[PATCH v2 6/8] arm/arm64: KVM: Add forwarded physical interrupts documentation

Eric Auger eric.auger at linaro.org
Wed Sep 9 01:57:43 PDT 2015


Salut Andre,
On 09/09/2015 10:49 AM, Christoffer Dall wrote:
> On Tue, Sep 8, 2015 at 6:57 PM, Andre Przywara <andre.przywara at arm.com> wrote:
>> Hi Eric,
>>
>> thanks for you answer.
>>
>> On 08/09/15 09:43, Eric Auger wrote:
>>> Hi Andre,
>>> On 09/07/2015 01:25 PM, Andre Przywara wrote:
>>>> Hi,
>>>>
>>>> firstly: this text is really great, thanks for coming up with that.
>>>> See below for some information I got from tracing the host which I
>>>> cannot make sense of....
>>>>
>>>>
>>>> On 04/09/15 20:40, Christoffer Dall wrote:
>>>>> Forwarded physical interrupts on arm/arm64 is a tricky concept and the
>>>>> way we deal with them is not apparently easy to understand by reading
>>>>> various specs.

• **MATERIAL SHOWN**:
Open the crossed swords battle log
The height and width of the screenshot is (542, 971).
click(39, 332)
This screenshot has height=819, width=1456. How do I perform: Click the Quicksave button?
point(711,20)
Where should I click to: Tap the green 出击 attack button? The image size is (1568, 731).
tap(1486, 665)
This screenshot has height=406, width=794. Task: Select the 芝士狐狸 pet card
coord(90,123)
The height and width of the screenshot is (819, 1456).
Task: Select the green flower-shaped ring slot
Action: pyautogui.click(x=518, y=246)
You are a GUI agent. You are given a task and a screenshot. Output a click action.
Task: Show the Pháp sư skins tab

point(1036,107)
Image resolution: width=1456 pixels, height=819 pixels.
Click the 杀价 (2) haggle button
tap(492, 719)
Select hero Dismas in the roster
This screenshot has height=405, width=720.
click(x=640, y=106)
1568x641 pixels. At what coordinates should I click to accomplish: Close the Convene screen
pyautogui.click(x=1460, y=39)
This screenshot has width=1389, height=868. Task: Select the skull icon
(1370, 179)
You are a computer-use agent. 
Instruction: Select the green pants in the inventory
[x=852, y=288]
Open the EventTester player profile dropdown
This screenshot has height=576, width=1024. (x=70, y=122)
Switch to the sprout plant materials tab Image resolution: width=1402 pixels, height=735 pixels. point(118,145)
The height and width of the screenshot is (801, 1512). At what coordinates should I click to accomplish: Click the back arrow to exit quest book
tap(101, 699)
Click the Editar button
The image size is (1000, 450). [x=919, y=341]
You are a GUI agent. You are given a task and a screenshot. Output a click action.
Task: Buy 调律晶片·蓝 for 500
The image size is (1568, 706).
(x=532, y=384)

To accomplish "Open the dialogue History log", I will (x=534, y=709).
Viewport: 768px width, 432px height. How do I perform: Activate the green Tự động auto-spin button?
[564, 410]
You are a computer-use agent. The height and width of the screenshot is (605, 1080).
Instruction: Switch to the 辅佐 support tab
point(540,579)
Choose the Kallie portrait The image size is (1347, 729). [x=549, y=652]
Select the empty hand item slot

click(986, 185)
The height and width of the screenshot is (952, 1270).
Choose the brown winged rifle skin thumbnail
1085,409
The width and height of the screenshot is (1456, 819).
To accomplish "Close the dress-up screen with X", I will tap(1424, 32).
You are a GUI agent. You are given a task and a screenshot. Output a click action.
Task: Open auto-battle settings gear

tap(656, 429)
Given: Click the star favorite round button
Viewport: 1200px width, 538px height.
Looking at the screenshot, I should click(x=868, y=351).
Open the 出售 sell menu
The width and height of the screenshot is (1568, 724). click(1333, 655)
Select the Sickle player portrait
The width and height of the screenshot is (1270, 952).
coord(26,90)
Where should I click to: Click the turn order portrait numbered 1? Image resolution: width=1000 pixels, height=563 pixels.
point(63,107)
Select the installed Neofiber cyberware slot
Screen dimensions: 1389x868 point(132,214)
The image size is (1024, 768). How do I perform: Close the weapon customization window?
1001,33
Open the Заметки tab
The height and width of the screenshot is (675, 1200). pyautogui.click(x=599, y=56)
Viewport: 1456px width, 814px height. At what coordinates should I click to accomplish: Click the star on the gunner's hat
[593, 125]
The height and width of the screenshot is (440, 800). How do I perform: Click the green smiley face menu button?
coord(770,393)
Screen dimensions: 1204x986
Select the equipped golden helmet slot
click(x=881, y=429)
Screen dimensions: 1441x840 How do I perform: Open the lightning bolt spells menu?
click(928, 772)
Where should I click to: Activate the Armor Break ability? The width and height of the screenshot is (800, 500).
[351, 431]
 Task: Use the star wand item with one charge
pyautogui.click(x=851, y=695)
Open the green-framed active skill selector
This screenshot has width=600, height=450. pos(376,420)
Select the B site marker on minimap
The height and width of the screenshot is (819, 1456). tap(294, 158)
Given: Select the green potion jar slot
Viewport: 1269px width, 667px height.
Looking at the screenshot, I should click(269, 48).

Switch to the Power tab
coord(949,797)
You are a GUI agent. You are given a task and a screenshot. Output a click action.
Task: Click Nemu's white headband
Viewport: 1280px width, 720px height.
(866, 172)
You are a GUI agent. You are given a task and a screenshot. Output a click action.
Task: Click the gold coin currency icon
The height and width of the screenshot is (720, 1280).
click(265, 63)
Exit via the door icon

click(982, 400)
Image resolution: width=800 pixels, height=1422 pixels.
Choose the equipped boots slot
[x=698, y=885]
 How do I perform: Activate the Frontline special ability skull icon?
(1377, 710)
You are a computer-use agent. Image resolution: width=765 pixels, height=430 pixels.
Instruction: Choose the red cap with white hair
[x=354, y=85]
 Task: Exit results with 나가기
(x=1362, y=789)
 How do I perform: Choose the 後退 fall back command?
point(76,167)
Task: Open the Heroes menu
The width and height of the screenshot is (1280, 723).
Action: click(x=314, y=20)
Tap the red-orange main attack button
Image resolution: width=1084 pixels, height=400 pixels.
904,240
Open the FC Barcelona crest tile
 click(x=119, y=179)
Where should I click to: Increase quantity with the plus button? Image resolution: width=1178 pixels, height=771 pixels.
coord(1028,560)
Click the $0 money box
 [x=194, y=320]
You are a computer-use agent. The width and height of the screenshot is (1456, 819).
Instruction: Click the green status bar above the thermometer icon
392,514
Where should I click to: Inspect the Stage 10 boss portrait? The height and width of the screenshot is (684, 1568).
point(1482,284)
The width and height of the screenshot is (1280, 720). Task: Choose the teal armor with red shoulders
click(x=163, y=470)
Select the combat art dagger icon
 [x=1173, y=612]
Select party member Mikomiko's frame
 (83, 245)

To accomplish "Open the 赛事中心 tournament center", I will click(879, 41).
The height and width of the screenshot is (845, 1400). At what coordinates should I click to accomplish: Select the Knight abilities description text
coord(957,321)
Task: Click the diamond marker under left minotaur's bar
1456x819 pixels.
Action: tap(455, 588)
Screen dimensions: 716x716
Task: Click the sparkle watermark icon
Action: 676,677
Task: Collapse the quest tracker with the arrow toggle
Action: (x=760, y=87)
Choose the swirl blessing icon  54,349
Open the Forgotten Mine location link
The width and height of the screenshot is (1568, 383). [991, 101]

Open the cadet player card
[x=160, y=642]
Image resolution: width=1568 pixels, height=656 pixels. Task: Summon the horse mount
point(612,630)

• **TASK BRIEF**: Return the part of the KVM patch thread above that begins with the words "[PATCH v2 6/8]" and ends after the words "for you answer.".

• **WRITTEN RESPONSE**:
[PATCH v2 6/8] arm/arm64: KVM: Add forwarded physical interrupts documentation

Eric Auger eric.auger at linaro.org
Wed Sep 9 01:57:43 PDT 2015


Salut Andre,
On 09/09/2015 10:49 AM, Christoffer Dall wrote:
> On Tue, Sep 8, 2015 at 6:57 PM, Andre Przywara <andre.przywara at arm.com> wrote:
>> Hi Eric,
>>
>> thanks for you answer.